→ COMPITI DA SVOLGERE
1. Nell'estratto del documento, a quale anno è dedicato il Rapporto?
2. Per favore, indica se ciascuna affermazione concorda con l'estratto del documento, rispondendo sì o no e citando le parole decisive: (a) il testo parla sia di catene esterne sia di catene interne; (b) le forze che attaccano la vita e la famiglia a livello internazionale agiscono con pochi mezzi; (c) le agenzie culturali impongono un pensiero unico sui temi della libertà individuale.

Gettando uno sguardo sull’anno 2010, a cui è dedicato questo Rapporto, ci accorgiamo che tante sono le catene che vorrebbero tenere legata la Dottrina sociale della Chiesa. Sono catene esterne e sono catene interne.

Catene esterne sono l’aggressiva cultura laicista che con grande violenza anche in questo hanno si è mobilitata per secolarizzare la società non solo dalla religione ma dall’etica e perfino dal buon senso comune; sono le forze che a livello internazionale stanno programmando un brutale e continuo attacco alla vita e alla famiglia, operando con grandi mezzi perché tutti i Paesi assumano leggi che favoriscano l’aborto e distruggano la famiglia; sono le agenzie culturali che impongono un pensiero unico sui temi della libertà individuale, delle relazioni tra i sessi, della visione della procreazione; sono i grandi interessi economici e la scarsa sensibilità cristiana ed etica nella gestione dell’impresa e della finanza che mantengono situazioni di povertà e di sofferenza. Nel presente Rapporto descriviamo con precisione molti di questi fenomeni.

→ DATI DISPONIBILI
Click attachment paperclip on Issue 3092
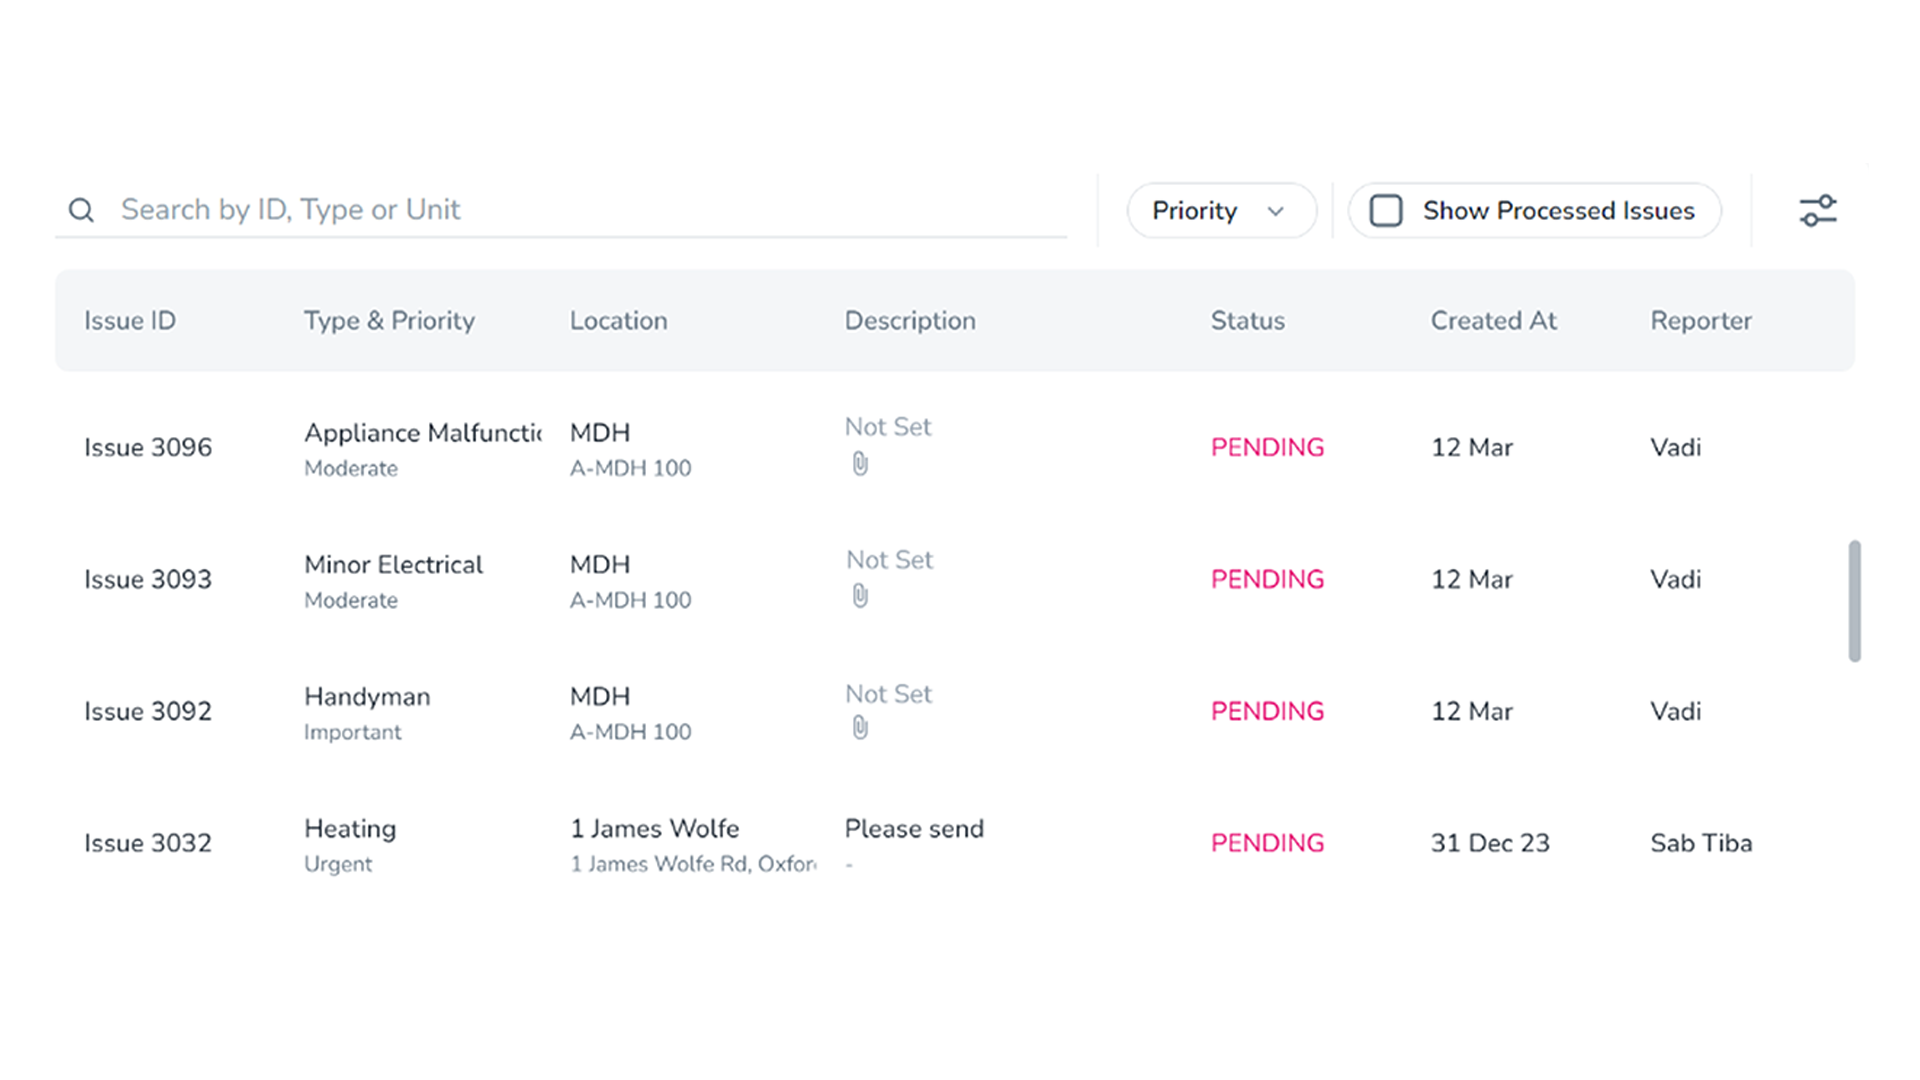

→ RISPOSTE
1. All'anno 2010.

2.
(a) Sì: «Sono catene esterne e sono catene interne.»
(b) No: «operando con grandi mezzi»
(c) Sì: «impongono un pensiero unico sui temi della libertà individuale»